Passage:
* * *

The department provides RT services for pediatric patients from Children’s Hospital of Pennsylvania. A significant aspect of the pediatric NP’s role is to coordinate care between two separate health systems. This NP provides critical on-site pediatric clinical expertise in a predominantly adult care setting, strengthening the delivery of pediatric supportive care and ad hoc/urgent care provided within the department.
Collectively, patient, colleague, and administrator satisfaction with care provided by these NPs has been high. As individual NPs have gained clinical experience and confidence, the independent aspects of their clinical practice have progressively increased. The NPs have incorporated a variety of evidence-based health promotion and supportive care interventions into the care provided to patients and families. Nurse practitioner professional activities have included becoming department committee members, leading quality improvement initiatives, participating in the planning and delivery of the radiation oncology course for nurses, receiving academic appointments at local schools of nursing, authoring peer-reviewed publications, presenting at local and national conferences, and initiating NP-led clinical research efforts.
Go to:
Future Directions
The process of developing and sustaining creative collaborative models for NPs in radiation oncology continues. The established NP models are continually evaluated, and emerging trends are analyzed to identify further opportunities for independent NP practice. Departmental leadership is pursuing initiatives to address persistent barriers to optimal utilization of NPs, including providing adequate clinical space and decreasing their involvement in indirect clinical activities that can be performed by other staff members. Efforts are under way to expand the tracking of quality-care metrics that capture the NPs’ impact on patient, departmental, and institutional outcomes.
Nurse practitioner retention strategies that support professional development opportunities and a healthy work environment need to be expanded to include formal mentor relationships, protected time for professional activities, and a professional advancement ladder that is tied to compensation. Collaborating with academic institutions and professional organizations in the development of novel education and training programs to ensure ongoing availability of highly qualified NPs in radiation oncology is a long-term imperative of the department as well as the oncology profession as a whole.
Go to:
Conclusion
With strong leadership support, utilization of a content expert, and thoughtful planning,
this busy academic radiation oncology department has been successful in establishing a structure for the development and integration of NPs. By empowering NPs to practice to the full scope of their education, licensure, and competency, they have been able to positively impact patient care, increase capacity, expand services available to patients, and become professionally productive. Although challenges exist, so do opportunities to fully implement sophisticated NP roles that positively impact patient, departmental, institutional, and professional outcomes. This process could potentially serve as a model for other practices looking to incorporate NPs into their provider groups.

* * *

Raw data:
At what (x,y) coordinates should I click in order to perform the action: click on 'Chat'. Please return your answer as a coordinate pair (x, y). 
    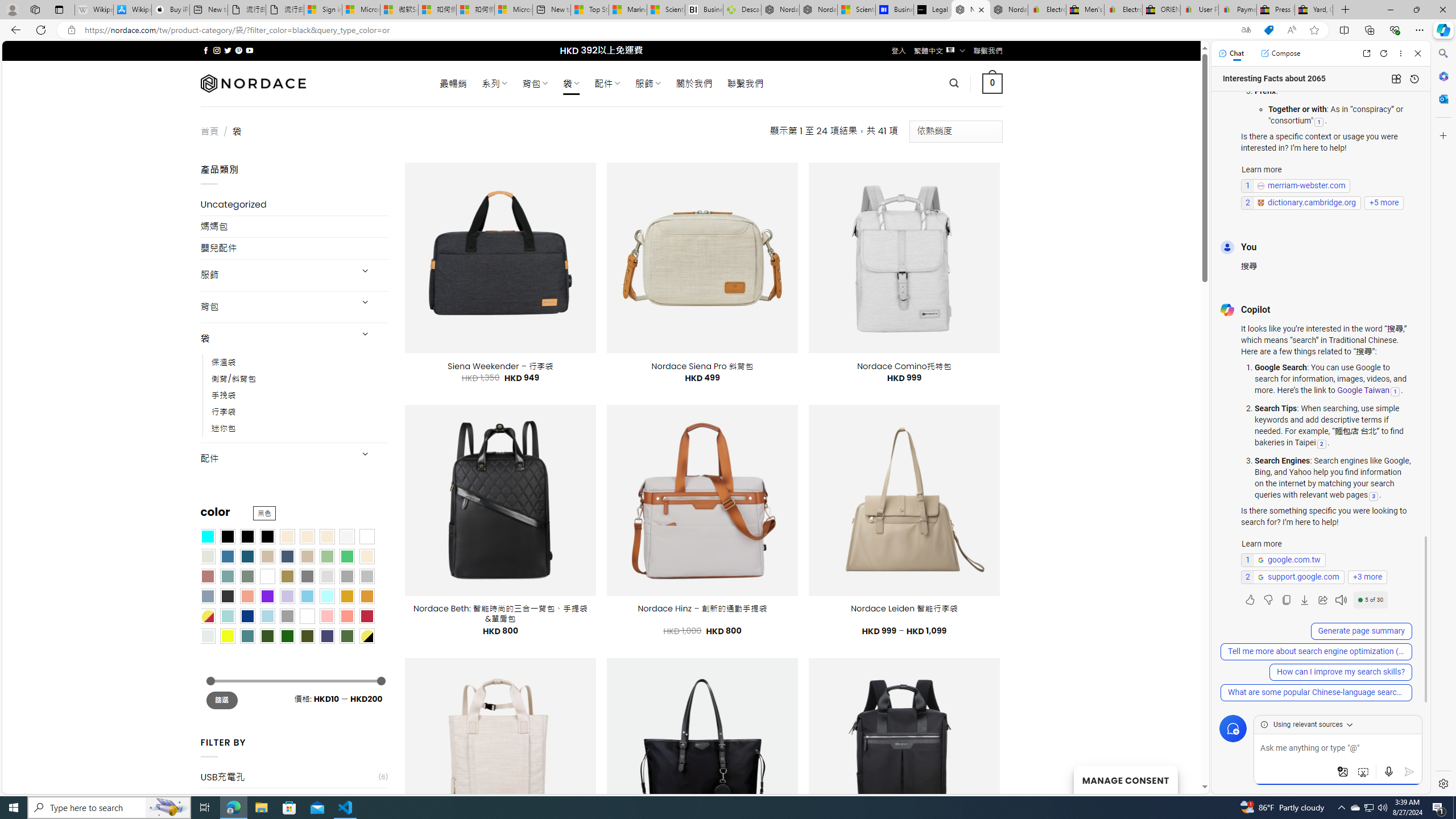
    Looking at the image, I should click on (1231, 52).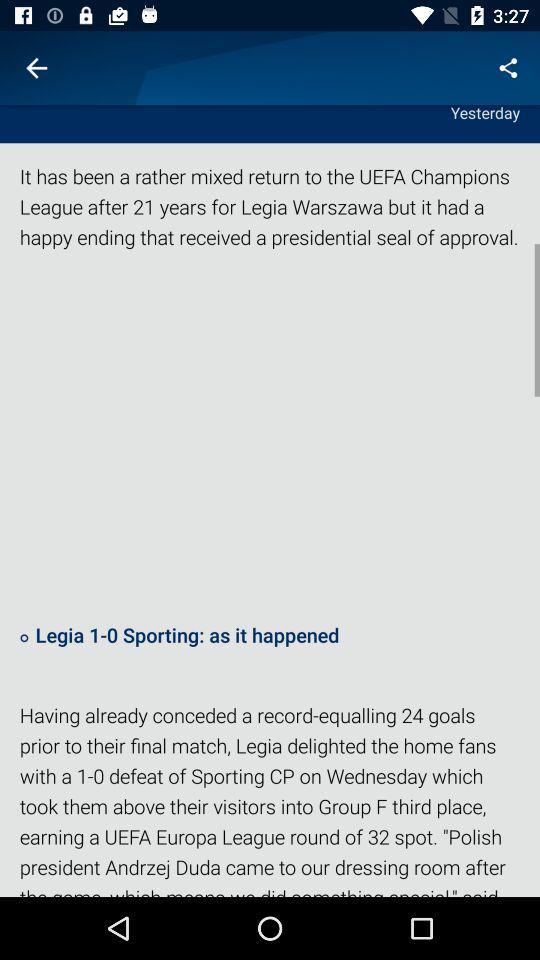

* * *

Check your understanding:
**1.** In the passage on nurse practitioners in radiation oncology, which hospital's pediatric patients does the department provide RT services for?
**2.** Reproduce word for word the part of the passage on nurse practitioners in radiation oncology starting with "The department provides" and going on through "within the department.".

Responses for each task:
**1.** Children's Hospital of Pennsylvania

**2.**
The department provides RT services for pediatric patients from Children’s Hospital of Pennsylvania. A significant aspect of the pediatric NP’s role is to coordinate care between two separate health systems. This NP provides critical on-site pediatric clinical expertise in a predominantly adult care setting, strengthening the delivery of pediatric supportive care and ad hoc/urgent care provided within the department.